As medidas disciplinares internas do PSD, entretanto, não são nem a única, nem a principal punição política que Traiano deveria sofrer. Há motivos mais que suficientes para um processo de cassação na Alep, onde o governo estadual tem maioria tranquila, mas os deputados estaduais vêm blindando Traiano sem impor-lhe constrangimento – uma representação por quebra de decoro foi arquivada pelo Conselho de Ética da casa –, ignorando discursos esporádicos de alguns parlamentares e a pressão da sociedade civil organizada. Nem mesmo deixar a presidência da Alep parece um desfecho plausível neste caso, ao contrário do que aconteceu com outros políticos como Renan Calheiros, que renunciou à presidência do Senado em 2007 para escapar de uma cassação.
O Brasil olha para o Paraná com gratidão quando se trata do combate à corrupção; foi aqui que surgiu a Operação Lava Jato, que ao longo de anos conseguiu resultados notáveis e inéditos ao desvendar um gigantesco esquema de dimensões nacionais, antes que todo esse trabalho heroico fosse desfeito pelo Supremo Tribunal Federal.

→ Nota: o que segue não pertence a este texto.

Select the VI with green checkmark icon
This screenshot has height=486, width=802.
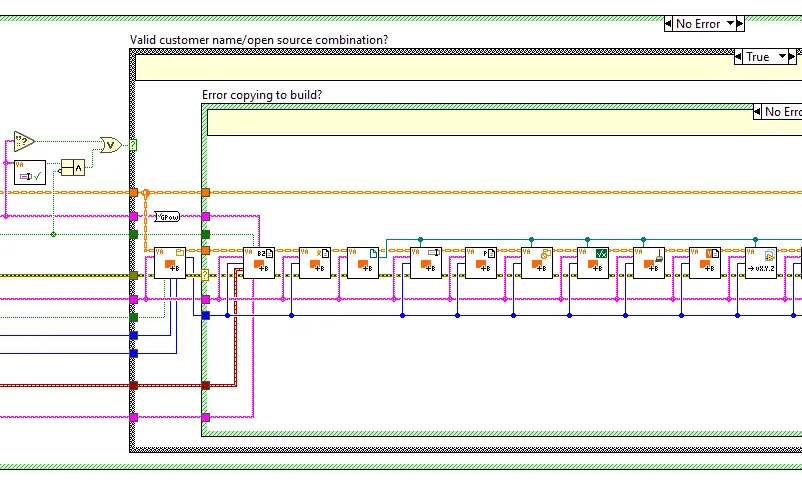point(30,174)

Mas, longe dos olhos do resto do país, o estado se transforma naquilo que o ex-procurador Diogo Castor de Mattos chamou, em artigo publicado em 2017 na Gazeta do Povo, de “paraíso da impunidade”. São dois Paranás diametralmente opostos, e a população paranaense sabe muito bem qual deles ela deseja; resta saber se esse também é o Paraná que sua classe política deseja – e isso passa diretamente pelas mãos de quem tem a capacidade de influenciar um partido e uma base aliada para impedir que os corruptos sigam locupletando-se sem responder por seus atos.